Oui je l’ai vu… (grand soupir)

Qu’en avez-vous pensé ? Est-ce que vous vous êtes reconnu dans le personnage du réalisateur suédois ?

Oui. Mia Hansen-Love m’a envoyé elle-même un DVD du film et je me suis reconnu. Je l’ai remercié et je lui ai dit ce que je pensais de son film. C’est tout.

En février dernier, vous avez signé avec de nombreux collègues cinéastes, une lettre ouverte, s’inquiétant de l’avenir du cinéma hongrois. Est-il devenu de plus en plus difficile pour un cinéaste comme vous de réaliser un film ?

C’est moi même qui ai organisé cette pétition. Depuis février, la situation n’a pas évolué, on en est resté au point zéro. C’est peut-être même pire dans le sens ou moi et mes confrères avons de plus en plus de mal à payer nos factures. On en est là mais on n’abandonnera pas le combat. On a pas le droit.

Y’a t’il des cinéastes dont vous vous sentez proche ou que vous admirez ? En regardant vos premiers films on peut penser à Cassavetes ou encore à Fassbinder, dont vous avez dirigé l’égérie Hanna Schygullah dans « Les Harmonies Werckmeister » ?

Oui et non. J’ai toujours été plus sensibles à des choses plus calmes et silencieuses, aux arts plastiques. J’aime beaucoup regarder des peintures.

Vous avez annoncé que « Le Cheval de Turin » serait  votre dernier film.  Et si László Krasznahorkai écrivait un nouveau roman qui réveillait en vous le désir de mettre en scène ?

Non, je ne le crois pas.

Vous arrêtez donc de réaliser des films mais quels sont vos projets pour l’avenir ?
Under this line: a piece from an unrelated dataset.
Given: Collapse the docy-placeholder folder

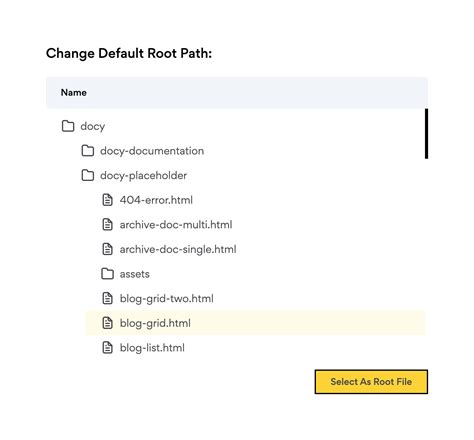Looking at the screenshot, I should pos(143,176).
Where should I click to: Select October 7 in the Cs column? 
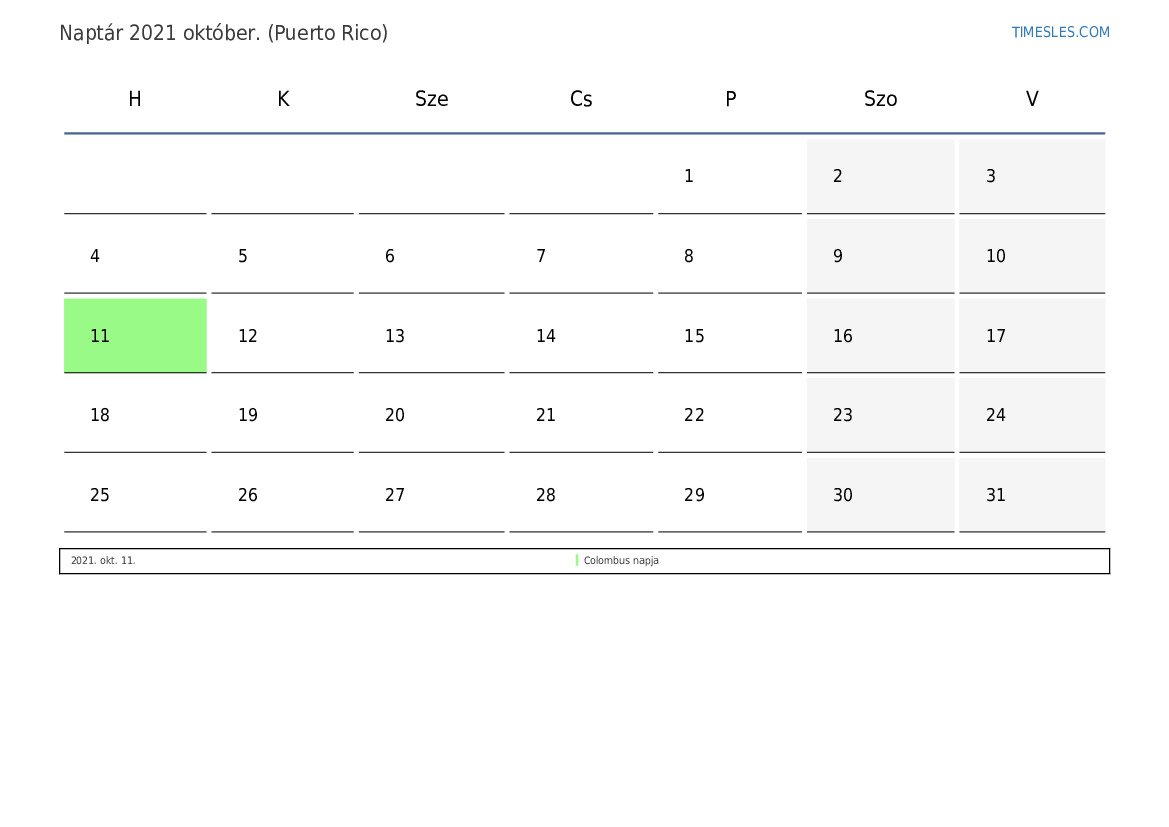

Aussi longtemps que je pourrai faire fonctionner mon bureau de production à Budapest, je poursuivrai ce travail, car je veux donner la possibilité de travailler à des cinéastes qui n’ont pas de possibilité ailleurs, qui ne trouvent pas de financement.
Par ailleurs, j’ai un autre projet en cours. Je vais essayer de faire fonctionner une école de cinéma à Split en Croatie.

Pourquoi la Croatie ?

Parce que la Dalmatie est un endroit très intéressant et Split est une ville hautement historique. C’est aussi simple que ça.

Interview réalisée à Paris le 28 octobre 2011 par Benoît Thevenin.

Propos traduits du hongrois par Judith Karinthi.